Charles Eisenstein
Charles Eisenstein (born 1967) is an American public speaker, author, and activist. His books include The Ascent of Humanity, Sacred Economics, and The More Beautiful World Our Hearts Know is Possible.
Eisenstein’s work covers a wide range of topics, including the history of human civilization, economics, spirituality, and the ecology movement. Key themes explored include anti-consumerism, interdependence, and how myth and narrative influence culture. According to Eisenstein, global culture is immersed in a destructive “story of separation”, and one of the main goals of his work is to present an alternative “story of interbeing”. Much of his work draws on ideas from Eastern philosophy, the spiritual teachings of various indigenous peoples, the New Age, and conspiracy theory, including various forms of popular pseudoscience, including anti-vaccine misinformation.
As an activist, Eisenstein has been involved in the Occupy and New Economy movements. He has promoted eco-villages, permaculture, local currencies, gift economies, economic degrowth and universal basic income. Noting the influence of conspiracy theories on Eisenstein’s writing and activism, especially since the COVID-19 pandemic, Matthew Remski described him as the “poet philosopher of conspirituality.” Eisenstein was a senior advisor for Robert F. Kennedy Jr.’s 2024 presidential campaign.
- “We never were separate from nature and never will be, but the dominant culture on earth has long imagined itself to be apart from nature and destined one day to transcend it. We have lived in a mythology of separation.” ― Charles Eisenstein, Climate: A New Story
- “In civilization, what you are is a discrete, separate individual, among other individuals, in an external universe that is separate from you. In religion, you are a soul encased in flesh. In psychology, you are a mind encased in flesh. In biology, you are the expression of DNA serving to maximize your reproductive self-interest and greed. And that conception of self has basically poisoned our planet, because we treat it as if it were an other.” Charles Eisenstein, author of The Ascent of Humanity and Sacred Economics
- “While Climate Change is a symptom, the fever that our Earth has contracted, the underlying disease is the disconnection from Creation that plagues human societies throughout the Earth.”
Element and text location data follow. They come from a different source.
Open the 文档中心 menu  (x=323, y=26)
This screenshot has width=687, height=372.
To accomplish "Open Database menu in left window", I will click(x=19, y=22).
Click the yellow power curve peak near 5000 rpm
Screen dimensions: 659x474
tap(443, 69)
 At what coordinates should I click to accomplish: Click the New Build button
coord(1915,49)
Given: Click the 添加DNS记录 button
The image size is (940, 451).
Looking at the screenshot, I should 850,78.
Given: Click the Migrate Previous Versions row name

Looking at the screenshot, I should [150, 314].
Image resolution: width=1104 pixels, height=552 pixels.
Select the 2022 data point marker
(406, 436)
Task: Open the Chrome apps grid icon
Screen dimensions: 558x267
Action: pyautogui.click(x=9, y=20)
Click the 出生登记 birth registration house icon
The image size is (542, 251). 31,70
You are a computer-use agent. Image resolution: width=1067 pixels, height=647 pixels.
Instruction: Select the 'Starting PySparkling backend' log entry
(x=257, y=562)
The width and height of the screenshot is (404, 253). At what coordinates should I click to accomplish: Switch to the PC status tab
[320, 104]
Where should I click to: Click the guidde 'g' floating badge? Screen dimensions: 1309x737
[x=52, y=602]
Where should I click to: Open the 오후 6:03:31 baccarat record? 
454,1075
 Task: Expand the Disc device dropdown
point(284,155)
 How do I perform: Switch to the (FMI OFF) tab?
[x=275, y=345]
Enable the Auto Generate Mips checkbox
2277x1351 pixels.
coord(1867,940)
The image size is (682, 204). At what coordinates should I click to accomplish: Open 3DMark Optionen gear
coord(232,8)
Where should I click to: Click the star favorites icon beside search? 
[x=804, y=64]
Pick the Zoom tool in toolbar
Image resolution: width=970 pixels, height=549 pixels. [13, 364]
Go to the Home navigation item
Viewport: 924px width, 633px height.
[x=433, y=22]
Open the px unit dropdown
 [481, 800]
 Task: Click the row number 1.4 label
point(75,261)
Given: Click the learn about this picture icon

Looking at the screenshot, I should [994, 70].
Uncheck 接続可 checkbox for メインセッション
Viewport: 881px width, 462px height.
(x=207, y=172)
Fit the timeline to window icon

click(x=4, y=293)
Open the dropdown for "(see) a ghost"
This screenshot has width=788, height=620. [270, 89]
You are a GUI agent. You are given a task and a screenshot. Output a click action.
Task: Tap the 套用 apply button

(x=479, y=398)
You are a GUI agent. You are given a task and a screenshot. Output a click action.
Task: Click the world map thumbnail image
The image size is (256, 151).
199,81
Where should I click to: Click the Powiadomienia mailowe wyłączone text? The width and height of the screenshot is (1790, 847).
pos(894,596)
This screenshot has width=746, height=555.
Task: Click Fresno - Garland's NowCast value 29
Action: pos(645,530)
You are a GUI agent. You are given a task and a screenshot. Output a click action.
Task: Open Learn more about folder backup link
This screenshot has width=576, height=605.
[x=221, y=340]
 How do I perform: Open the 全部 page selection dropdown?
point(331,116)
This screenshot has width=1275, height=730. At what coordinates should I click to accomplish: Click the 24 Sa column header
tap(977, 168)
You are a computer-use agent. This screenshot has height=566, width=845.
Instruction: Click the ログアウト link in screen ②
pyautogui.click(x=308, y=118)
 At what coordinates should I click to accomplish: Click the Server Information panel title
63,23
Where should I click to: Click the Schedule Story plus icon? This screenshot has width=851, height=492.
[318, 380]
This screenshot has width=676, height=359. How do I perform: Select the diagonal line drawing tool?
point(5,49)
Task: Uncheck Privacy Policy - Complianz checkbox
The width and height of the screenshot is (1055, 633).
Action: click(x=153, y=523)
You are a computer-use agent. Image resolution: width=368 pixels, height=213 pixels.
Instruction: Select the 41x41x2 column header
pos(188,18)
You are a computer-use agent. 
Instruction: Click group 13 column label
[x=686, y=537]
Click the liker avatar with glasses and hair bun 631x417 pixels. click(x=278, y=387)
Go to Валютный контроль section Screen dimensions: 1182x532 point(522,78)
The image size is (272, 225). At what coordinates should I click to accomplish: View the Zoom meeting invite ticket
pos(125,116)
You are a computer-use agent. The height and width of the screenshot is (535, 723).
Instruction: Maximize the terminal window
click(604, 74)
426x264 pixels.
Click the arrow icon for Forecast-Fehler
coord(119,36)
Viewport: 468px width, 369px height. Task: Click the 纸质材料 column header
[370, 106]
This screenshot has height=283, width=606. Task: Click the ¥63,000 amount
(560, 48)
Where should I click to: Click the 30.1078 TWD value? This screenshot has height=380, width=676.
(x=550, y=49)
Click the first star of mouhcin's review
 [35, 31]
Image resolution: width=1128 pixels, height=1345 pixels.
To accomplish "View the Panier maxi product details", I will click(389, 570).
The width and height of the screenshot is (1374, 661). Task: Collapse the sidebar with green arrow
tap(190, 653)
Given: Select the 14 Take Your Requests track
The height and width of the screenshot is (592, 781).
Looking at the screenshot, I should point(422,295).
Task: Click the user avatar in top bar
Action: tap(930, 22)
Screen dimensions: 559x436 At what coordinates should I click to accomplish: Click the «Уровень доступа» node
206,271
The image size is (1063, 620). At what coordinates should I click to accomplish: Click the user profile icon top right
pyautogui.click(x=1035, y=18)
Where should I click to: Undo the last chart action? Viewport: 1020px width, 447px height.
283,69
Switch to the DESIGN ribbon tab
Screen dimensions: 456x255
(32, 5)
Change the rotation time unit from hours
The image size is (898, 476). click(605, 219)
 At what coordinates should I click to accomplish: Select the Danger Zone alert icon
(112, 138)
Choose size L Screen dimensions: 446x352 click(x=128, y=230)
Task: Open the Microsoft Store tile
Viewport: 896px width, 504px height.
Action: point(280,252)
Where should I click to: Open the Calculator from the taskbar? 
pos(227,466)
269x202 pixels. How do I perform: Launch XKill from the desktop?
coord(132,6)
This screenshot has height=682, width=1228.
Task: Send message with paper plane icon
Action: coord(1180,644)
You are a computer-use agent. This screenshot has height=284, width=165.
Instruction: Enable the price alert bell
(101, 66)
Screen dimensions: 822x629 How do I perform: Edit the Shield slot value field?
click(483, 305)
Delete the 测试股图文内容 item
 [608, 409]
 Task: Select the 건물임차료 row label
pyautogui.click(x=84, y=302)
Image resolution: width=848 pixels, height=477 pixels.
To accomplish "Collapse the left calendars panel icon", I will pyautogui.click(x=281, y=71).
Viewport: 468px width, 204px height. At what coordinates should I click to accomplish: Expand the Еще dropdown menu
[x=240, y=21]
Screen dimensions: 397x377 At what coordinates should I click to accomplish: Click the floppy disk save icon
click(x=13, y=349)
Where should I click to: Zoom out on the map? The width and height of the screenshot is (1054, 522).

Eisenstein refers to the “story of separation” as a narrative that holds humans apart from nature and from each other. This story is the basis for many of the world’s social and environmental problems.
The story of separation leads people to believe that:
- They must dominate others to have a good life
- They must control nature to be secure
- They must be in competition with others for resources
- They must be in competition with nature for resources
Eisenstein believes that the story of separation is a myth that can be replaced by a story of interbeing, which recognizes that humans are connected to each other and to nature.